__TESTO RIPORTATO__.

***

La guerra in Iran potrebbe presto avere ripercussioni concrete anche sul mercato tecnologico globale. Secondo diverse analisi internazionali, il conflitto avrebbe già contribuito a interrompere la produzione di materiali fondamentali per la realizzazione di dispositivi elettronici, con il rischio di provocare nuovi aumenti di prezzo per PC, console da gioco e smartphone.
Un problema che parte dall’Arabia Saudita
Tra le conseguenze indirette del conflitto figura il danneggiamento di un importante complesso industriale in Arabia Saudita, considerato uno dei principali produttori mondiali di resina PPE ad alta purezza. Si tratta di un materiale essenziale nella produzione dei circuiti stampati presenti praticamente in ogni dispositivo elettronico moderno.
La struttura sarebbe stata colpita all’inizio di aprile e, dopo mesi di difficoltà operative e problemi logistici legati alla situazione nell’area del Golfo Persico e dello Stretto di Hormuz, non sarebbe ancora tornata alla piena attività.
Secondo Jim Fitterling, CEO di Dow, azienda che gestisce una joint venture con Saudi Aramco, potrebbero essere necessari quasi trecento giorni prima che la situazione ritorni completamente alla normalità.
Perché i prezzi potrebbero aumentare
Le resine plastiche utilizzate nella produzione dei circuiti elettronici rappresentano uno degli elementi chiave dell’intera filiera tecnologica. Alcuni analisti evidenziano come il costo dei materiali lavorati sia già aumentato sensibilmente negli ultimi mesi, con rincari che in alcuni casi hanno superato il 40% tra marzo e aprile.
Se la situazione dovesse protrarsi, diverse aziende potrebbero essere costrette ad adeguare ulteriormente i propri listini, trasferendo parte dei costi aggiuntivi sui consumatori finali.
Gli esperti: il peggio potrebbe arrivare nei prossimi mesi
Secondo Mark Vena, CEO e analista principale di SmartTech Research, gli effetti più evidenti potrebbero manifestarsi sotto forma di prezzi più elevati per i consumatori, minore disponibilità dei prodotti al lancio, tempi di riparazione più lunghi e una riduzione della frequenza di promozioni e sconti.

***

__VOCI DEL DATASET__.
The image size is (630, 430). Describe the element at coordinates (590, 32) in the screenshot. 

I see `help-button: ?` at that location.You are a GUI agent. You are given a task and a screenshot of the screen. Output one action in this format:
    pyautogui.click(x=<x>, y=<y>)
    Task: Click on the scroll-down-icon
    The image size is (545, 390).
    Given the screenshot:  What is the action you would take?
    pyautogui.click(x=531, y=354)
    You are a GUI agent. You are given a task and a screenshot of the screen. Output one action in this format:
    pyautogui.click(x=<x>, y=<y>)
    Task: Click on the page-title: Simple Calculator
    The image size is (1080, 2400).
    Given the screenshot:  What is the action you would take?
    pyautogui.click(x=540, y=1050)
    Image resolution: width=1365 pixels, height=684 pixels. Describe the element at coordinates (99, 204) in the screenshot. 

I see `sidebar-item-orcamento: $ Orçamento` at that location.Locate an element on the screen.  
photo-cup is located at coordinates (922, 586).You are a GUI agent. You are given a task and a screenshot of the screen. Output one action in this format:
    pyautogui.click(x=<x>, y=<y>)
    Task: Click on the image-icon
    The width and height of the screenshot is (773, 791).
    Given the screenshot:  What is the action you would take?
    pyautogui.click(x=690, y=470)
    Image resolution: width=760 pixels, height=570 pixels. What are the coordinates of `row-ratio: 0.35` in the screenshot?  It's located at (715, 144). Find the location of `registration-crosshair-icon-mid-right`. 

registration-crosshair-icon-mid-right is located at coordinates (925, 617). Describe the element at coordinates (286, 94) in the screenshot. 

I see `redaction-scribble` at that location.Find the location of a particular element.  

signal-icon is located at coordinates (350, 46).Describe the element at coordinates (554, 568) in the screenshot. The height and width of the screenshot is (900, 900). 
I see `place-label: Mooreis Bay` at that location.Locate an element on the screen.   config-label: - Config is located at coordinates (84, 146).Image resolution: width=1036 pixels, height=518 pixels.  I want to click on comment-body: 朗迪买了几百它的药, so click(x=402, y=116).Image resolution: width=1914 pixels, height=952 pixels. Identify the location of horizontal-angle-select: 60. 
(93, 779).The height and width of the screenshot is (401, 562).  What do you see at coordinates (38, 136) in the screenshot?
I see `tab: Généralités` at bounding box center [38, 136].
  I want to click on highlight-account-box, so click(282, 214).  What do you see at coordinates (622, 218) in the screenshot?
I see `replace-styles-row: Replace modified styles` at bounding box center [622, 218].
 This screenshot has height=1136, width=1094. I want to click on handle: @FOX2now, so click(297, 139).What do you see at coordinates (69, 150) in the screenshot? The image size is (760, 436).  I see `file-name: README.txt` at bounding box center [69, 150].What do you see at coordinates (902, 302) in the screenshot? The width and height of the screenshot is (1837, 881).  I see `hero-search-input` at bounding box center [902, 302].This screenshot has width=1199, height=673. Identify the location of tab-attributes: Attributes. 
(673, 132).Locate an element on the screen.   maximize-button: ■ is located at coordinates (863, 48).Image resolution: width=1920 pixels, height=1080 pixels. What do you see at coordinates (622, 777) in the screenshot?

***

__COMPITI DA SVOLGERE__.
1. Trascrivi dall'articolo sulla guerra in Iran il passo che comincia con "Un problema che" e prosegue fino a "dispositivo elettronico moderno.".
2. Continua l'articolo sulla guerra in Iran, ripartendo subito dopo la sua ultima frase.

__RISPOSTE PER COMPITO__.
1.
Un problema che parte dall’Arabia Saudita
Tra le conseguenze indirette del conflitto figura il danneggiamento di un importante complesso industriale in Arabia Saudita, considerato uno dei principali produttori mondiali di resina PPE ad alta purezza. Si tratta di un materiale essenziale nella produzione dei circuiti stampati presenti praticamente in ogni dispositivo elettronico moderno.

2.
Le grandi aziende dispongono di strumenti finanziari che permettono loro di assorbire parte dei danni nel breve periodo, ma i prodotti caratterizzati da margini più contenuti potrebbero essere i primi a risentire della situazione.
PC gaming, console e smartphone tra i più esposti
Secondo Usha Haley della Wichita State University, il complesso saudita produceva circa il 70% della resina PPE ad alta purezza disponibile sul mercato mondiale. L’assenza di fornitori alternativi in grado di compensare rapidamente la perdita di capacità produttiva rende la situazione particolarmente delicata.
Gli esperti ritengono che, qualora il problema non venisse risolto entro la fine dell’estate, il settore tecnologico potrebbe affrontare uno dei maggiori aumenti dei costi produttivi dell’ultimo decennio. Tra i segmenti considerati più vulnerabili figurano i PC gaming di fascia alta, gli smartphone 5G premium, i server destinati all’intelligenza artificiale e le infrastrutture di rete utilizzate dai grandi data center.
Cosa significa per i videogiocatori?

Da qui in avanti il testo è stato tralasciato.